Carmen Lucia, nós queremos é mamar

A nota da presidente do STF sobre o Congresso aprovar inclusão de juízes e procuradores entre as autoridades que podem responder por abusos é um tapa na cara do Povo.

Traduzindo e resumindo o que a globeleza disse:

Nós do judiciário e ministério público queremos mesmo é mamar, e a plebe que exploda.

Leia, abaixo, a nota da maga patológica

A presidente do Supremo Tribunal Federal (STF) e do Conselho Nacional de Justiça (CNJ), ministra Cármen Lúcia, reafirma o seu integral respeito ao princípio da separação de poderes. Mas não pode deixar de lamentar que, em oportunidade de avanço legislativo para a defesa da ética pública, inclua-se, em proposta legislativa de iniciativa popular, texto que pode contrariar a independência do Poder Judiciário.

Hoje, os juízes respondem pelos seus atos, na forma do estatuto constitucional da magistratura.

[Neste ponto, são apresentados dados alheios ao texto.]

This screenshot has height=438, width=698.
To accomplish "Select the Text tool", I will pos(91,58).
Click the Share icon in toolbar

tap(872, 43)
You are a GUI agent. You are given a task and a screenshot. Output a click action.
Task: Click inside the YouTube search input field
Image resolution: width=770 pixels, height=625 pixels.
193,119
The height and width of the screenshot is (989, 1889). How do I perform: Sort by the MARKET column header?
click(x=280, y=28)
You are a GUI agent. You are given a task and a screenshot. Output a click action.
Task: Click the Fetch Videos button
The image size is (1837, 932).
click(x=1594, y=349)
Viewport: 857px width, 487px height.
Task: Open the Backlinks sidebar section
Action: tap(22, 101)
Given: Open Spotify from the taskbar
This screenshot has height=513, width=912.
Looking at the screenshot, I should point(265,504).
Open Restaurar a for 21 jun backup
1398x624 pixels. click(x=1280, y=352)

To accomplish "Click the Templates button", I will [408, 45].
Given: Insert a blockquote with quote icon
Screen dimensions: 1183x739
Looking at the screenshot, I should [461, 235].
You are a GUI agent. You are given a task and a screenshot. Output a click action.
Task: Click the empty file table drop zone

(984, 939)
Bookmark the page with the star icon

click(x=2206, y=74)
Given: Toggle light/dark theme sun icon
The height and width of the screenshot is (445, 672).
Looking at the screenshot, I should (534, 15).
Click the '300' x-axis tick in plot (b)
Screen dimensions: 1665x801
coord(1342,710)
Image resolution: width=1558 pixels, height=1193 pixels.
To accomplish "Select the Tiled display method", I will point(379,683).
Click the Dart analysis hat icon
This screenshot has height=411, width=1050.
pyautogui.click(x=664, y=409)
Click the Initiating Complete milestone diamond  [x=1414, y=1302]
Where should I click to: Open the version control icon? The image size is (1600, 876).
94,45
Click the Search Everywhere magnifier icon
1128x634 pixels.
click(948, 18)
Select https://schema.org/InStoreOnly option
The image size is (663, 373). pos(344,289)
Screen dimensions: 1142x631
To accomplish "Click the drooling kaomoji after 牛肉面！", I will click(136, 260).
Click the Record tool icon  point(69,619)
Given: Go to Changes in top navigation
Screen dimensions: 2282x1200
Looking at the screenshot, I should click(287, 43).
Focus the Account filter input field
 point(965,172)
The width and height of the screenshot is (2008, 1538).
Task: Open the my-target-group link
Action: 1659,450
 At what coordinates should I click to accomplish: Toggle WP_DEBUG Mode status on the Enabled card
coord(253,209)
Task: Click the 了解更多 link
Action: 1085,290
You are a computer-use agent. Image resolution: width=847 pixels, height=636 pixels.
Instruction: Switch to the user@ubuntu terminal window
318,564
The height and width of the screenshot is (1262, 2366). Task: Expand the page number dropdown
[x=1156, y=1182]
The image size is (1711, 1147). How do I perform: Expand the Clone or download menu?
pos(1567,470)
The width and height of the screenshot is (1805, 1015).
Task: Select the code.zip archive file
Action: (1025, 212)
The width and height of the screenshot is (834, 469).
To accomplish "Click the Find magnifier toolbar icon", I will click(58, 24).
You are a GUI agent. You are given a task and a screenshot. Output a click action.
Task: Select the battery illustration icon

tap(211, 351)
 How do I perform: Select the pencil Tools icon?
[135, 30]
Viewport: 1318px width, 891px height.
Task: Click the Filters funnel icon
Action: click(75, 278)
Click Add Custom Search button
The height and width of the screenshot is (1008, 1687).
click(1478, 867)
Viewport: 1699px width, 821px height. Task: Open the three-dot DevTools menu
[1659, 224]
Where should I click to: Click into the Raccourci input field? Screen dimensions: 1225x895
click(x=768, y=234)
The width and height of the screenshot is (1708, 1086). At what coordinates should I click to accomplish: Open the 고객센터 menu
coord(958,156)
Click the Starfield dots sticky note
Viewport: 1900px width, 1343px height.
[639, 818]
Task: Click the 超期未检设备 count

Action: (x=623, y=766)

A democracia depende de poderes fortes e independentes. O Judiciário é, por imposição constitucional, guarda da Constituição e garantidor da democracia. O Judiciário brasileiro vem cumprindo o seu papel. Já se cassaram magistrados em tempos mais tristes. Pode-se tentar calar o juiz, mas nunca se conseguiu, nem se conseguirá, calar a Justiça.